Los tlingit, los haida, los tsimshian y los eyak viven en la franja sudeste de Alaska y comparten muchas similitudes culturales con otros grupos a lo largo de la costa nordeste de América del Norte, una región geográfica que se extiende desde el sudeste de Alaska, la Colombia Británica y el estado de Washington. Los haida (HIGH-duh) se ubican en la Isla del Príncipe de Gales y en el archipiélago canadiense de Haida Gwaii. Los tlingit (CLINK-it) habitan en todo el sudeste de Alaska. Los tsimshian (SIM-shee-ann) se encuentran principalmente en la única reserva de Alaska, Metlakatla, y también en la Colombia Británica, en Canadá. Los eyak (EE-yak) son nativos relacionados con los atabascanos, pero influenciados en buena medida por los tlingit vecinos.

Los tlingit, los haida, los tsimshian y los eyak han habitado el sudeste de Alaska por más de diez mil años.

El ambiente del sudeste ofrecía abundancia y los tlingit, los haida, los tsimshian y los eyak utilizan el agua de los alrededores para alimentarse y transportarse, y la madera de los árboles altos del bosque pluvial para sus viviendas y herramientas. Eran hábiles barqueros y comerciantes y construían canoas largas de cedro para viajar. Pescaban salmón y rodaballo, recolectaban plantas marinas y bayas, y cazaban alces, ciervos y cabras de montaña.

Los sistemas sociales son muy complejos. Cada grupo está organizado en dos partes iguales, o mitades, que a su vez comprenden varios clanes. Los clanes son matrilineales, es decir, los niños heredan a través de sus madres. Tradicionalmente, los matrimonios se organizaban entre miembros del grupo opuesto.
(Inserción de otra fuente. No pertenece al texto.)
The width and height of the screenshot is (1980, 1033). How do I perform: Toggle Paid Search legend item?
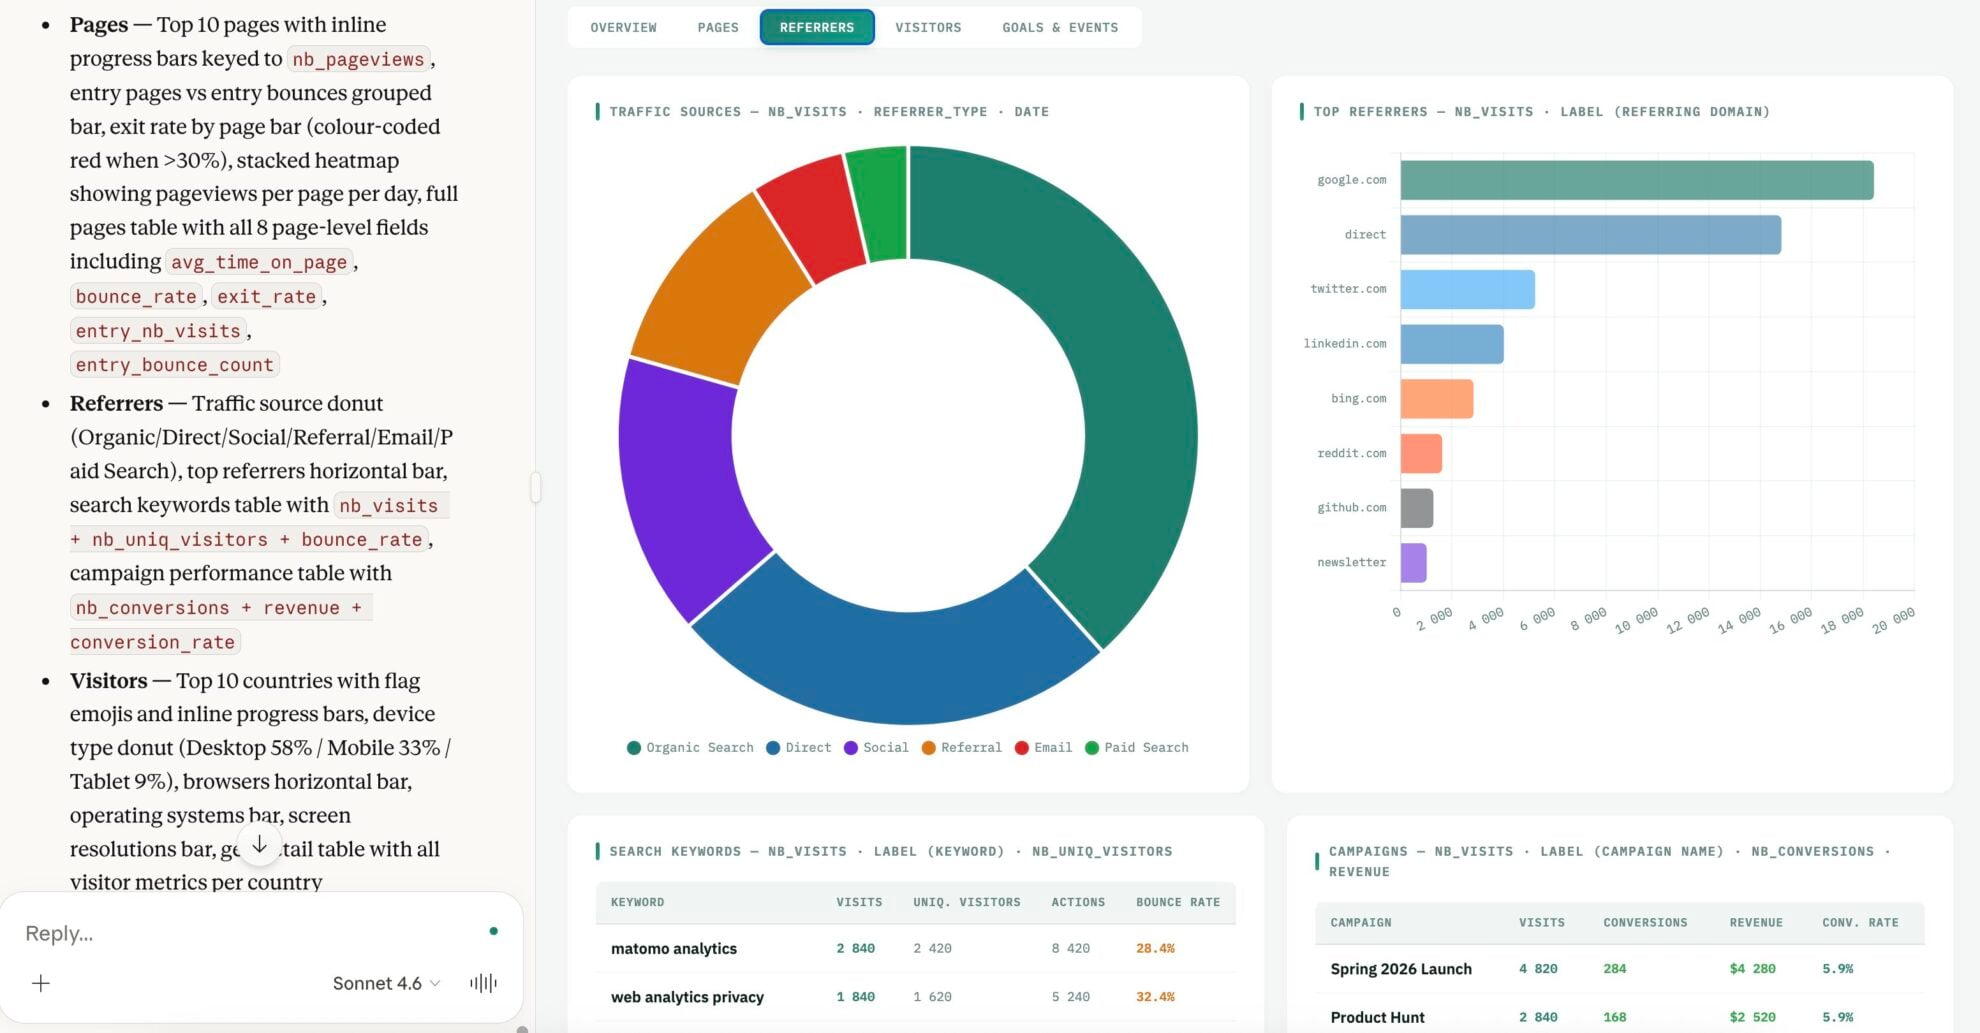point(1137,747)
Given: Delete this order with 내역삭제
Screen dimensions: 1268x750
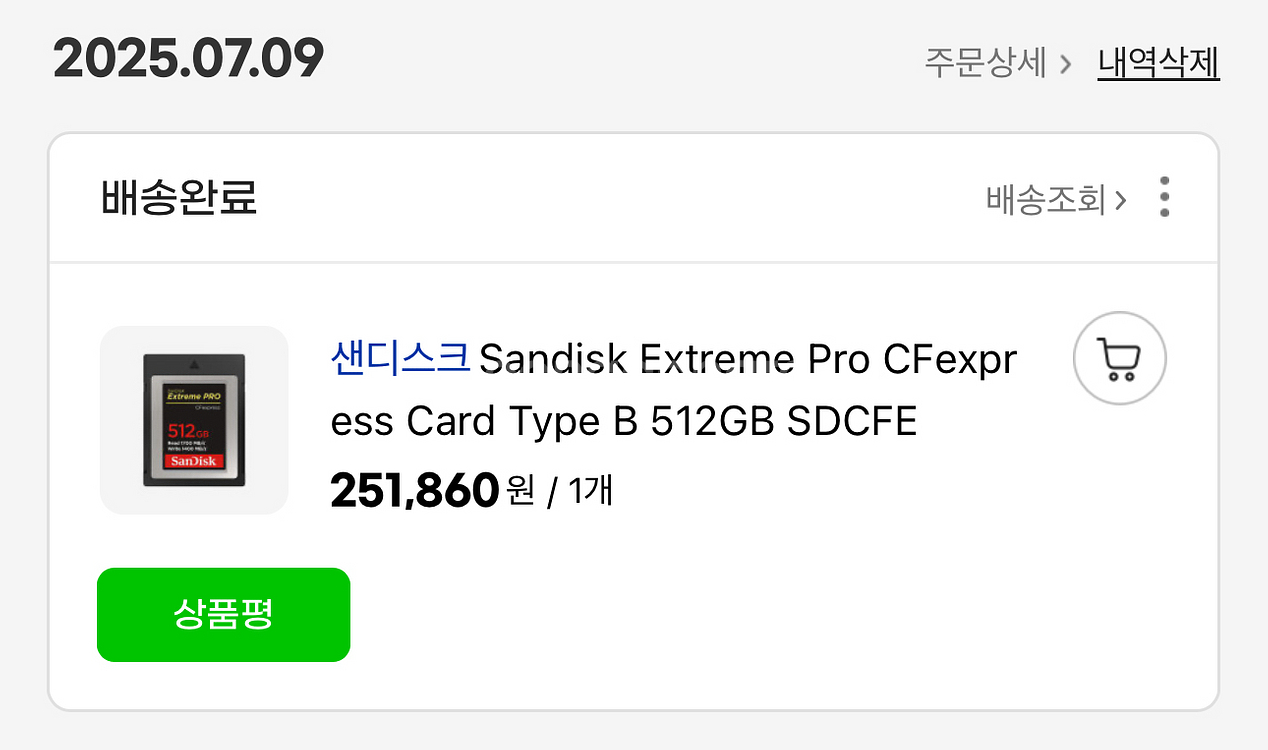Looking at the screenshot, I should click(1158, 63).
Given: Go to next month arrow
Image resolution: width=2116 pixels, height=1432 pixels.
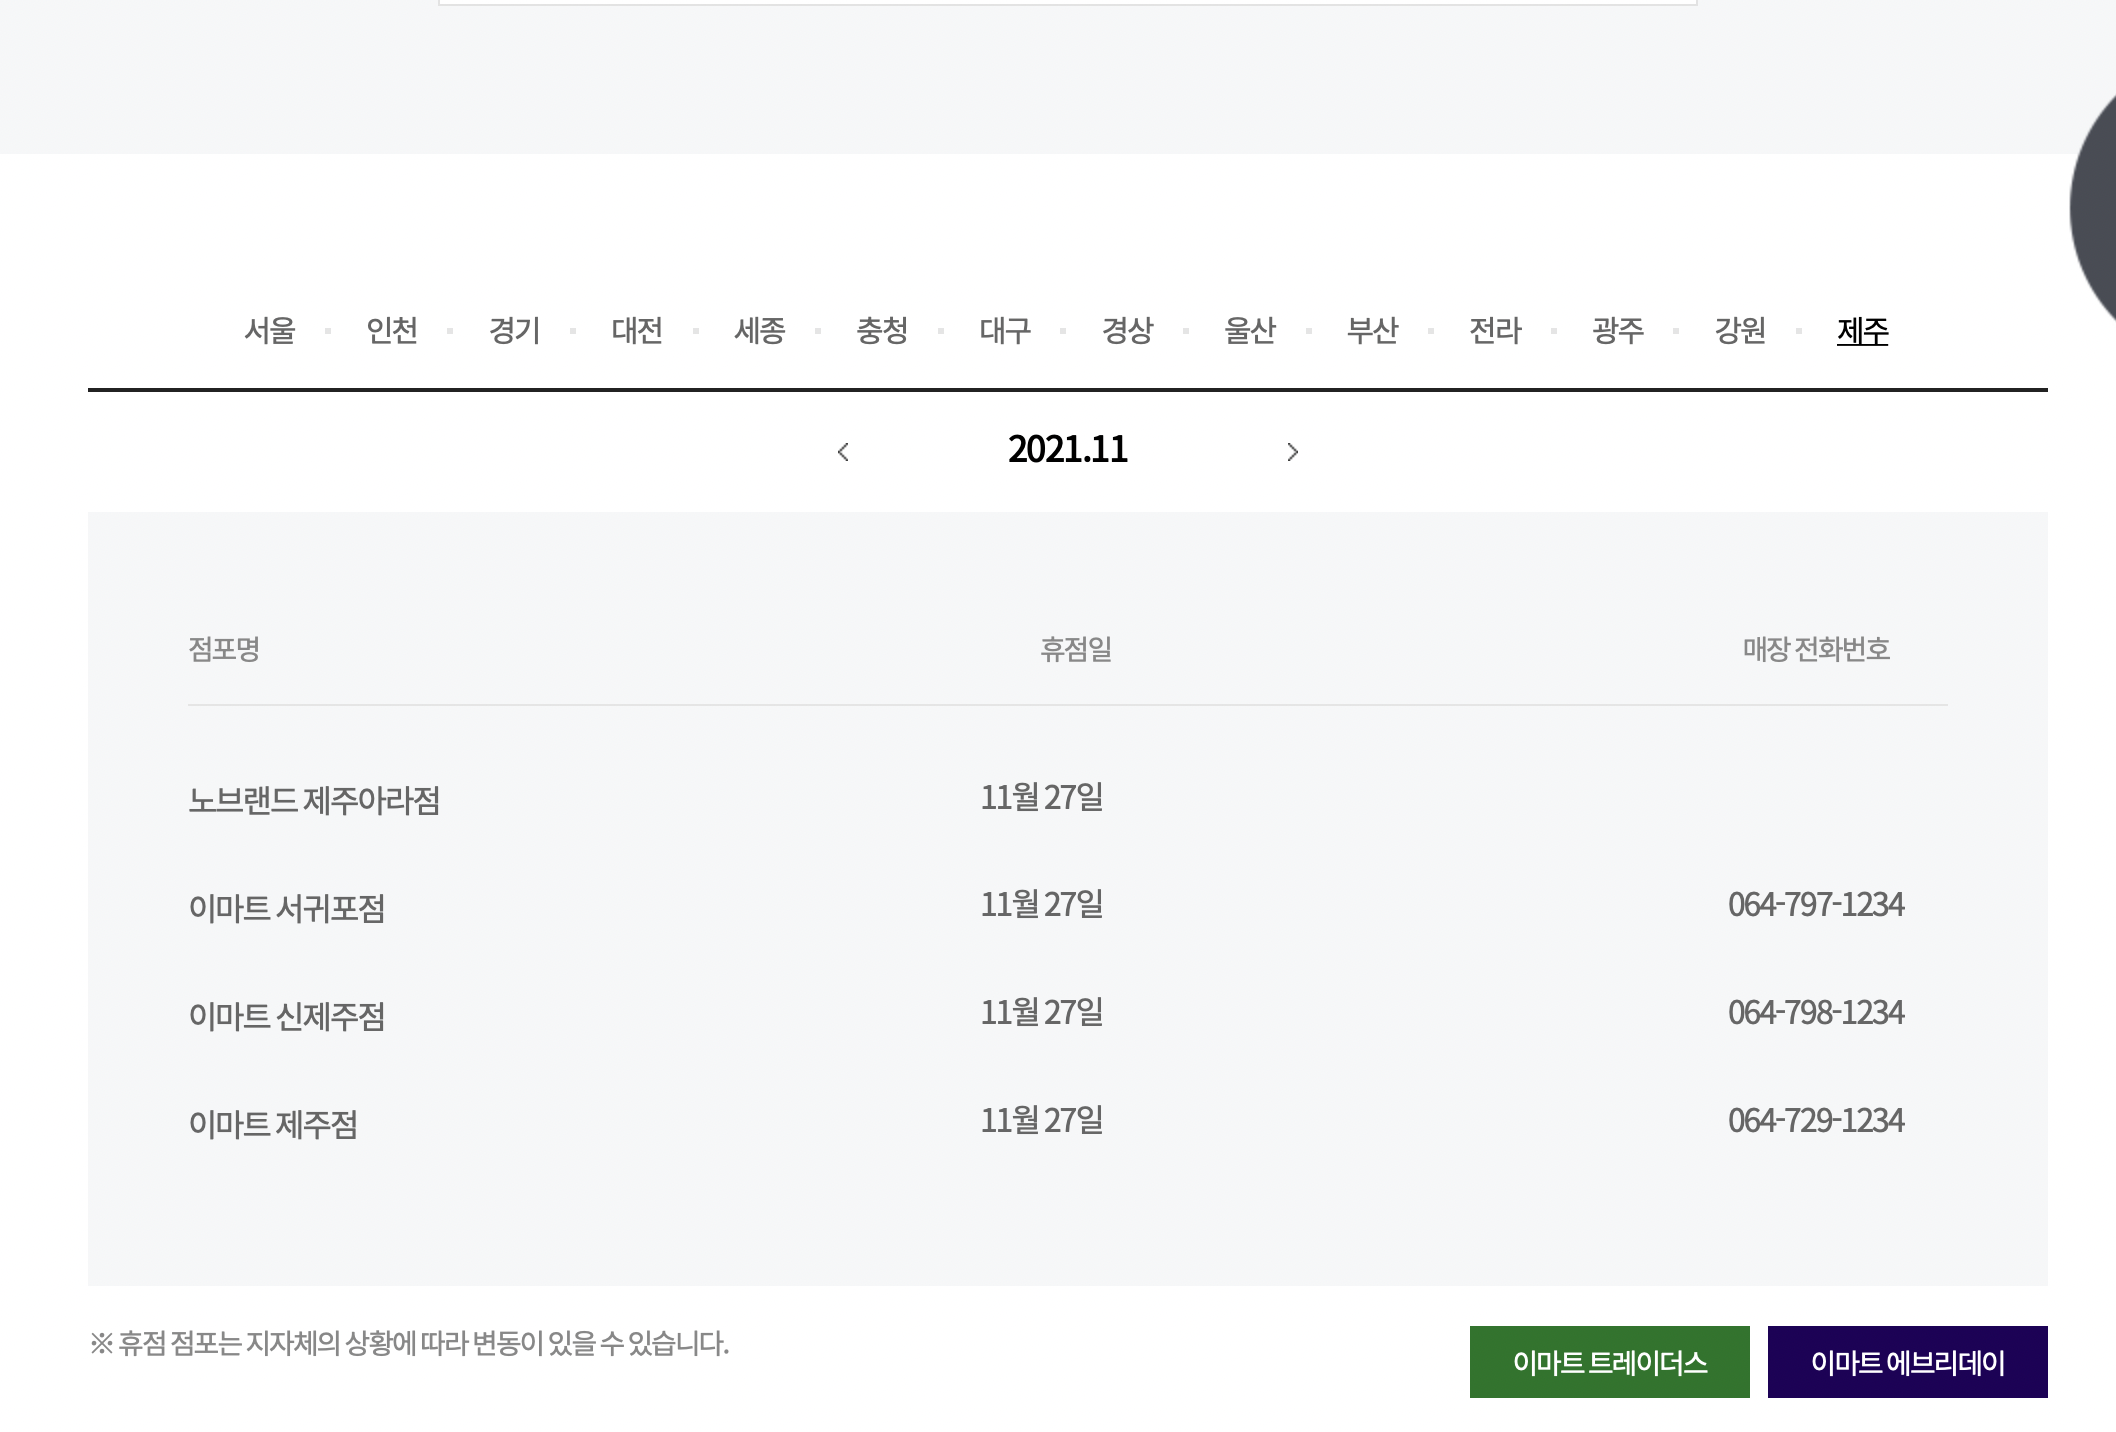Looking at the screenshot, I should [1292, 452].
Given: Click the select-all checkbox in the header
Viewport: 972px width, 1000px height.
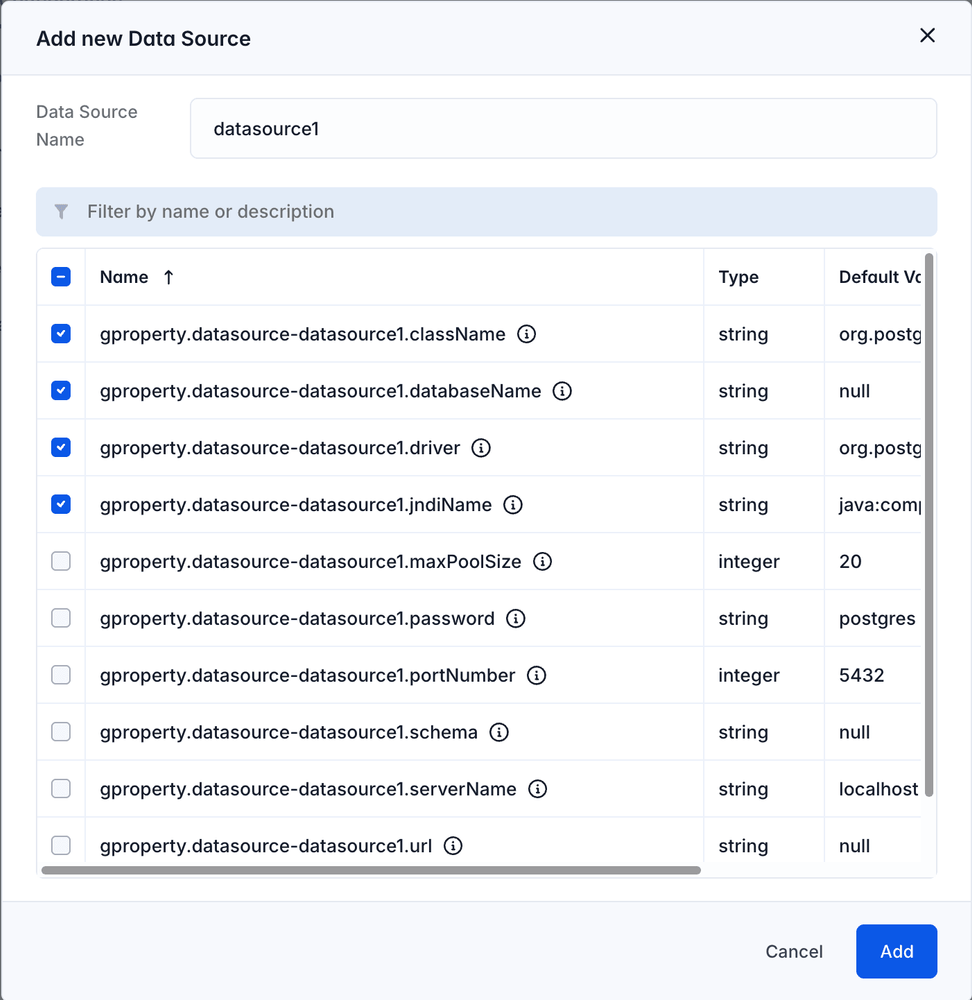Looking at the screenshot, I should (60, 277).
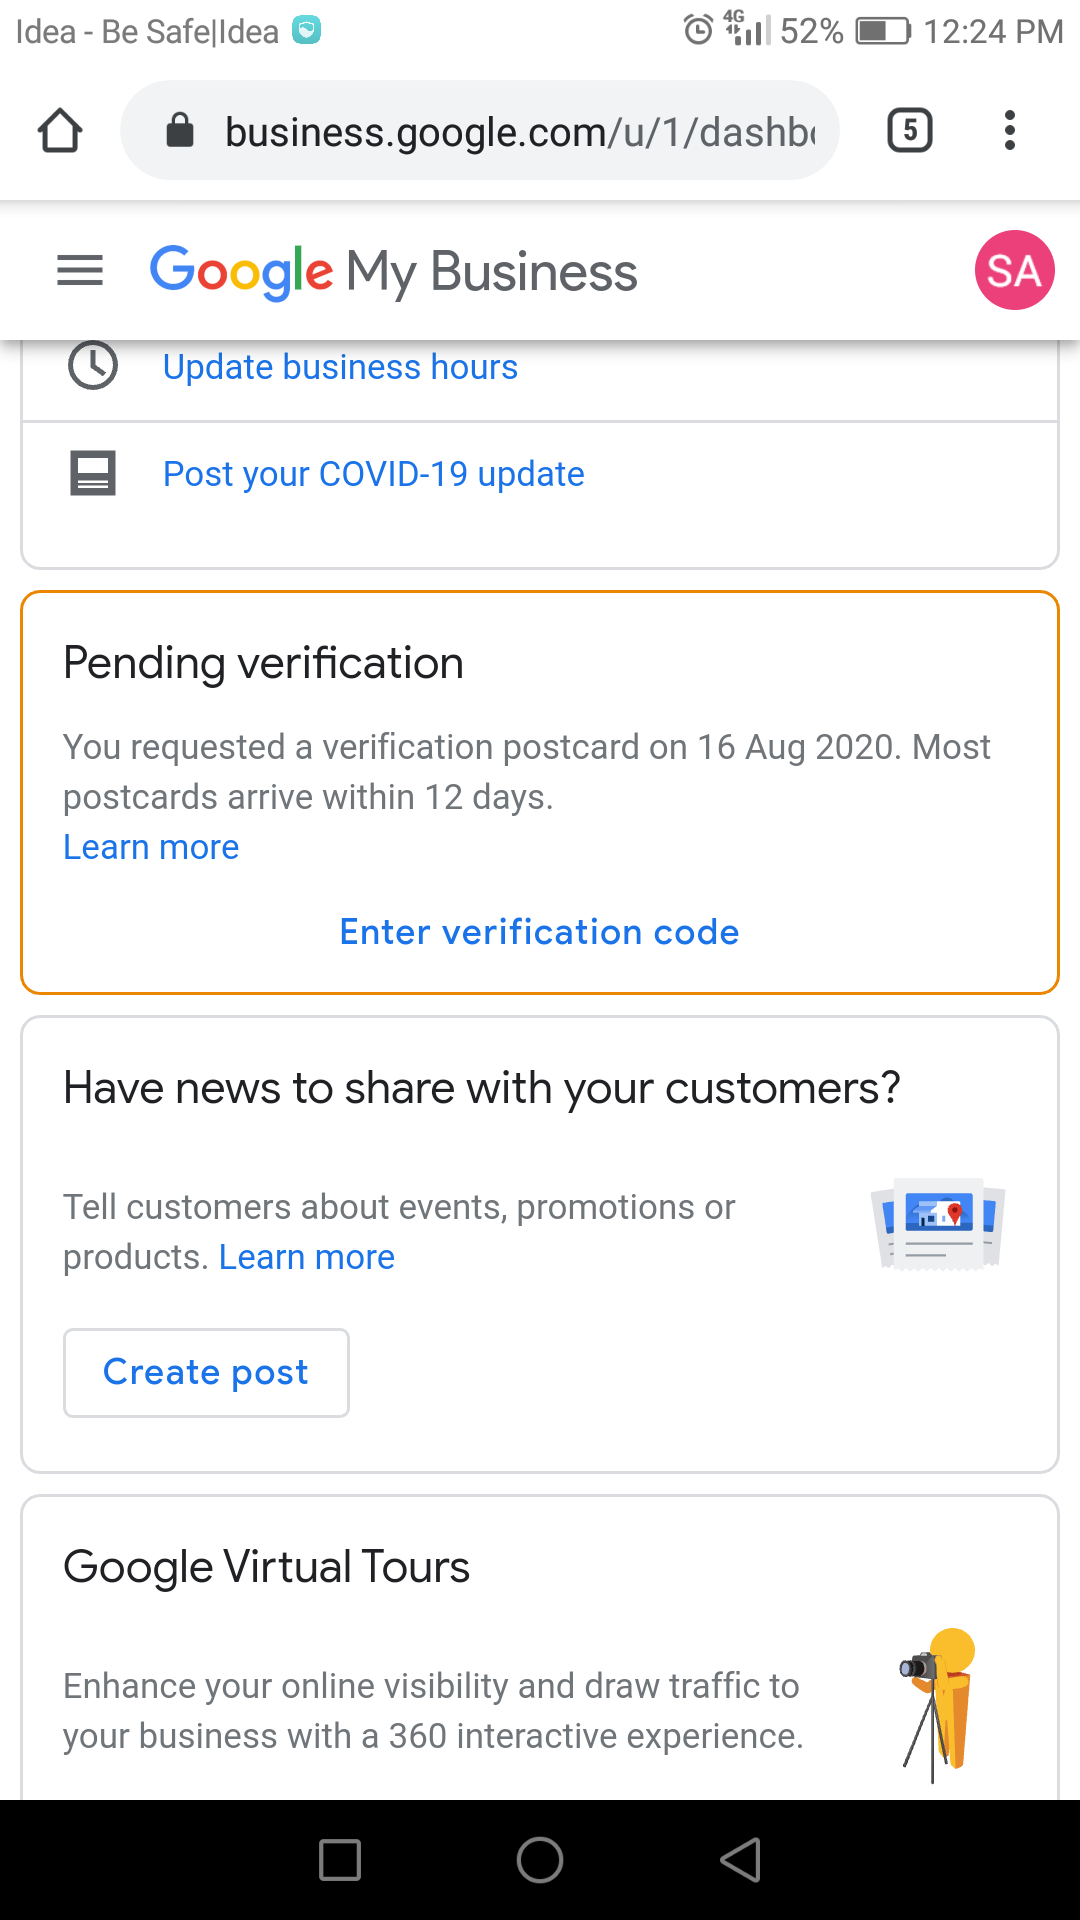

Los pueblos nativos del sudeste de Alaska construían asentamientos de invierno permanentes que, por lo general, consistían en una hilera de casas de tablones frente a un río o playa de agua salada. Los clanes solían vivir juntos, y una casa podía estar habitada por hasta 50 personas. Se construían campamentos estacionales, según las necesidades, y cerca de las fuentes de alimentos y de agua.

Los pueblos nativos del sudeste de Alaska son artesanos hábiles. Se utilizan complejas técnicas de tejido para crear bellas piezas funcionales, desde cestas para cocinar y almacenar hasta mantos ceremoniales, alfombras y divisores de habitaciones, prendas de vestir y sombreros. Sus tallas pueden observarse en tótems, canoas, utensilios y objetos ceremoniales.